The most noticeable appearance change is that the "horse-collar grille" is even bigger and bolder. The most noticeable performance change is the new standard V-8.
The heavy-duty Ram was the first beneficiary of the new 5.7-liter Hemi V-8 that develops 345 horsepower and delivers 375 pound-feet of torque, a considerable increase from the 245 horsepower and 335 pound-feet of torque from the 5.9-liter V-8 it replaces. The Hemi was added to the Ram 1500 after the 2500/3500.
The heavy-duty Ram is the workhorse in the lineup, and that means 75% are purchased with a diesel engine. For '03 there's a choice of a turbocharged 5.9-liter, inline 6 rated at 250 horsepower and 460 foot-pounds of torque or, for the first time, a high-output 5.9-liter turbo diesel rated at 305 horsepower and 555 foot-pounds of torque that gives the truck a 16,300-pound towing rating, up from 14,400 pounds in '02 with the lower-output Cummins 5.9-liter turbo diesel.
We tested the Ram 3500 SLT 4x4 with the optional Cummins diesel that provides lots of the let's-get-going, low-end torque demanded from a heavy-duty pickup. Dodge boasts that it also delivers 10% better mileage than the regular diesel last year but doesn't say what that translates into because vehicles with more than 8,500 pounds gross weight don't carry an EPA fuel-economy rating. The Ram 3500 weighs 9,900 pounds.
Suffice it to say you don't buy a heavy-duty pickup as a high-mileage commuter; you buy it to have a heavy-duty workhorse capable of towing trailers and boats without straining off the line or up the incline.
Final word on the diesel: Outside the cabin the combustion ping-ping-ping leaves no doubt there's an oil burner under the hood -- as your neighbors will readily vouch. However, the cabin is sufficiently insulated to keep the commotion within to a minimum.
The biggest surprise was the smooth ride. You'd expect a workhorse to bounce you around the cabin. The heavy-duty 3500 was very civil.
Another nice touch: For the first time the heavy-duty Ram sports power adjustable gas/brake pedals that motor to you so that you don't have to slide the seat forward to reach them. Now if there were only power-operated running boards to help get you into those seats.
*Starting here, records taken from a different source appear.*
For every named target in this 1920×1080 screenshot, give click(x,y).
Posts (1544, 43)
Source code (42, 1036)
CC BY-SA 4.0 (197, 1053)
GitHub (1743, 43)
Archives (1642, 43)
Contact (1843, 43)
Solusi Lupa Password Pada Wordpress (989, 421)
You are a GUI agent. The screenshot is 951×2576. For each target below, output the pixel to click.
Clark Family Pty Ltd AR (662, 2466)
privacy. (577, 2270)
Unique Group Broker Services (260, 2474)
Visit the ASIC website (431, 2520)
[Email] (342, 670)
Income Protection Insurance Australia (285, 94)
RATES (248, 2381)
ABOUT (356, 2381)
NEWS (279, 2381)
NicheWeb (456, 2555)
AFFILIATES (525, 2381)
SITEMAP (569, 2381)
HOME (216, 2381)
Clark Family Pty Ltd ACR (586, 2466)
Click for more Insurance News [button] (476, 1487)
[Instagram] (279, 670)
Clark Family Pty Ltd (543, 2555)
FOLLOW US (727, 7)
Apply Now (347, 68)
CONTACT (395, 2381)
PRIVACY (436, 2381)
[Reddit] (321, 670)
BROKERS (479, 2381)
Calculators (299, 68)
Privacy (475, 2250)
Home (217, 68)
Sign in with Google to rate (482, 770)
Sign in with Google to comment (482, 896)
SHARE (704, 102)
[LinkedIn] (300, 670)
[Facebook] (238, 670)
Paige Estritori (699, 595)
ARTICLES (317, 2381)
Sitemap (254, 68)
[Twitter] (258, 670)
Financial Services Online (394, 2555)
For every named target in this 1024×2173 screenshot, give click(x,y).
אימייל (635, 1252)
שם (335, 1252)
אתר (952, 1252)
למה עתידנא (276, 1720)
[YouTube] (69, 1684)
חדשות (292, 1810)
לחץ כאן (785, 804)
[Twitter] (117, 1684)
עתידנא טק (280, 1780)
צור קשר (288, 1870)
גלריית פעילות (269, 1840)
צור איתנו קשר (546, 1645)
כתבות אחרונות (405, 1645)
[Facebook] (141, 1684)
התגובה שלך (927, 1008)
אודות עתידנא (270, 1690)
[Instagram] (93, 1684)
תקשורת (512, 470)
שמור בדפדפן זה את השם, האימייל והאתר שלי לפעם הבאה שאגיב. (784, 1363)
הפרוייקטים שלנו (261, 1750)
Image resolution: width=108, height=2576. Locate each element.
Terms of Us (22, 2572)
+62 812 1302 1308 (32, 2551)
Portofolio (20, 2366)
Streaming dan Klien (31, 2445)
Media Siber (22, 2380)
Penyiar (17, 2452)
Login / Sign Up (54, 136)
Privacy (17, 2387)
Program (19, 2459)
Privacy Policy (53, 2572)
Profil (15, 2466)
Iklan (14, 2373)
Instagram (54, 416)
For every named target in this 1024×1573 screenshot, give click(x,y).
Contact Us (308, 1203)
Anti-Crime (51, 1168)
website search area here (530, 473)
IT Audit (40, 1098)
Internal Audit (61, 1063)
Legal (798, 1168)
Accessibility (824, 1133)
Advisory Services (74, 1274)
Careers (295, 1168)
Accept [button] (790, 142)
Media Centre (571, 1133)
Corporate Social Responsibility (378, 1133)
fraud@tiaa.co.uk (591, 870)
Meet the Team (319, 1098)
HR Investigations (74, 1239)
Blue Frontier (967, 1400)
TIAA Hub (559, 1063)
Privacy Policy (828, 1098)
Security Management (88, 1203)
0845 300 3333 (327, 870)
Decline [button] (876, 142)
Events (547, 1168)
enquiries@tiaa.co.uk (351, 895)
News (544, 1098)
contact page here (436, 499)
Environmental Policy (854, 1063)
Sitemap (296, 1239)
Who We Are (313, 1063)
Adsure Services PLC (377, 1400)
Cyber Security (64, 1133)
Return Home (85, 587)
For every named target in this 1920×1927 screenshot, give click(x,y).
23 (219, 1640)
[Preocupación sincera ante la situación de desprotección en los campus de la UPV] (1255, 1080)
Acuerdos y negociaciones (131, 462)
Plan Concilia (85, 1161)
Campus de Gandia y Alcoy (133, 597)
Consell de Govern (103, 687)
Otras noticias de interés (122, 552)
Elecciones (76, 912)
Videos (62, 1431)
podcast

Quad cab means a four door, in this case four swing-open doors for access to front or rear seats. If you need even more cargo room or to carry items without exposing them to the elements, the rear seat bottom cushion flips up and folds against the seat back.
The heavy-duty line accounts for about one-third of all Ram sales, the same percentage of heavy-duty pickups to all truck sales.
Dodge is counting on the heavy-duty line to keep Ram moving up the sales charts. At the end of July, Ram was the third best-selling vehicle, truck or car, in the industry (218,301) behind the Ford F-150 (381,378) and Chevy Silverado (321,668).
Base price of the Quad Cab 4x4 SLT tested is $32,770. Options quickly run up the price, such as $5,225 for the turbo diesel and $1,095 for the optional 4-speed automatic. The preferred package, which adds the power pedals along with 17-inch all-season radial tires, dual-zone air conditioning, power leather seats and shift-on-the-fly transfer case, runs $4,935.